Di siang yang terik itu, pertengkaran hebat pecah di dalam rumah besar berwarna krem di kawasan elite pusat Jakarta. Suara bentakan dan balasan myaring terdengar, menciptakan suasana yang tegang dan mencekam.
BRAK!
Sosok pemuda yang mengenakan kaos hitam polos dan celana jeans biru khas style nyentriknya tampak keluar dari rumah dengan langkah cepat, membanting pintu keras-keras.

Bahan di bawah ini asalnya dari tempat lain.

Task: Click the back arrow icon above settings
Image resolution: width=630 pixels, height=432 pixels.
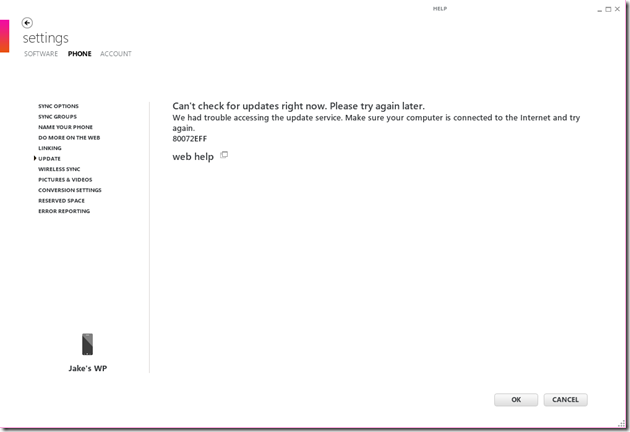Action: click(27, 23)
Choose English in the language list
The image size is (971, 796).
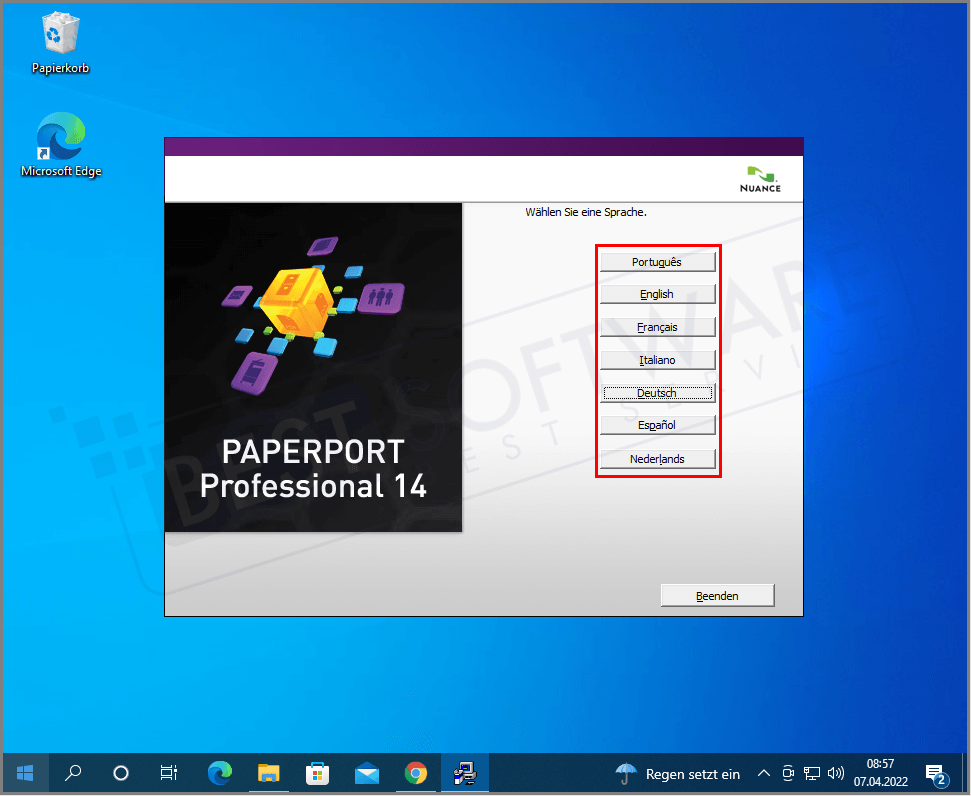[x=657, y=293]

Di belakangnya, seorang wanita paruh baya berlari mengejarnya dengan wajah cemas.
"Tunggu, Nak!" panggil wanita itu dengan suara sendu.

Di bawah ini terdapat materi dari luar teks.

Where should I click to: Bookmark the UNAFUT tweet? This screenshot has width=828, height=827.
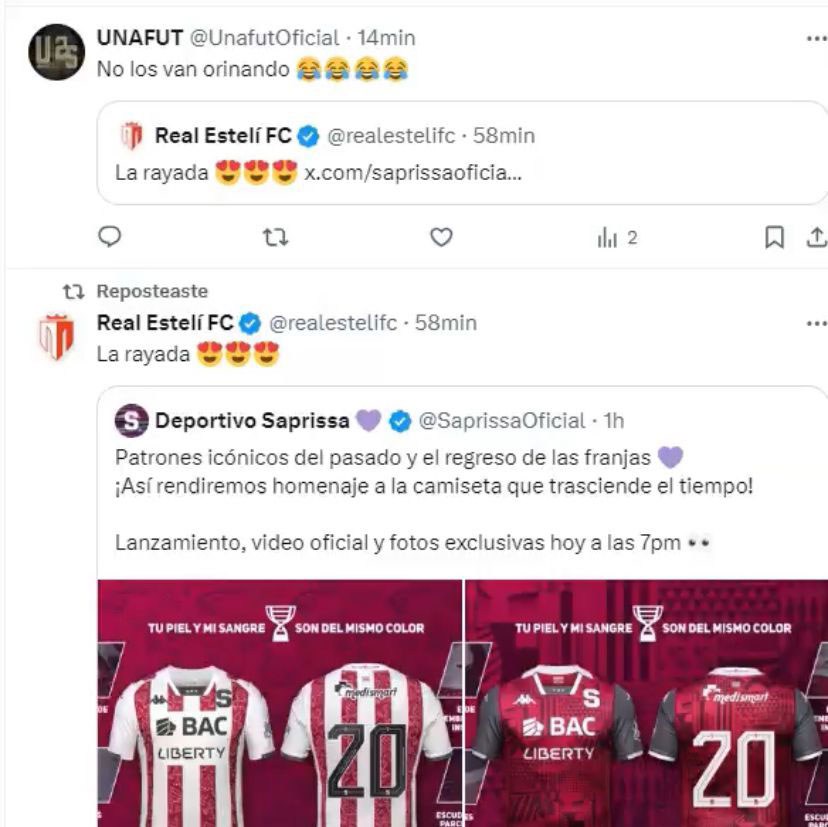click(774, 237)
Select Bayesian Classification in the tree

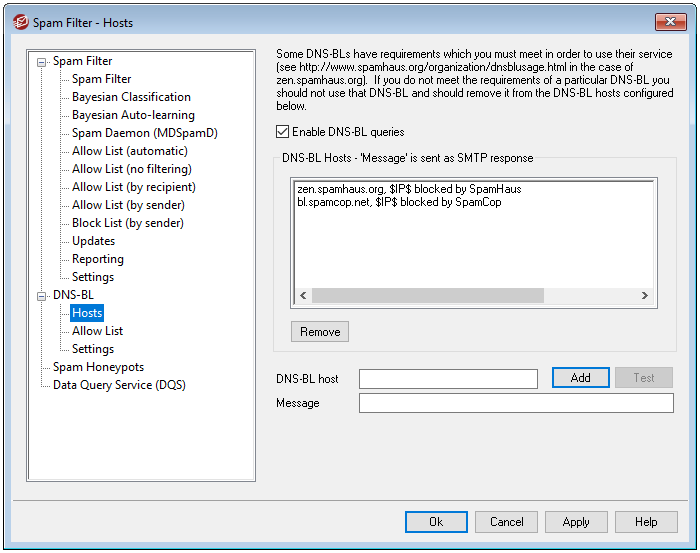131,97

Pemuda itu berhenti, tetapi tidak menoleh. Hanya deru napasnya yang terdengar. Enggan menurunkan ego.
"Kamu mau pergi lagi?" Suara wanita itu lembut meski bergetar.
Hening.
"Ngga usah dipikirin apa yang dibilang sama Papa tentang kamu, Gal. Mungkin Papamu lagi banyak pikiran," lanjutnya dengan mata berkaca-kaca. Seolah memohon agar anaknya mengerti sekali ini saja.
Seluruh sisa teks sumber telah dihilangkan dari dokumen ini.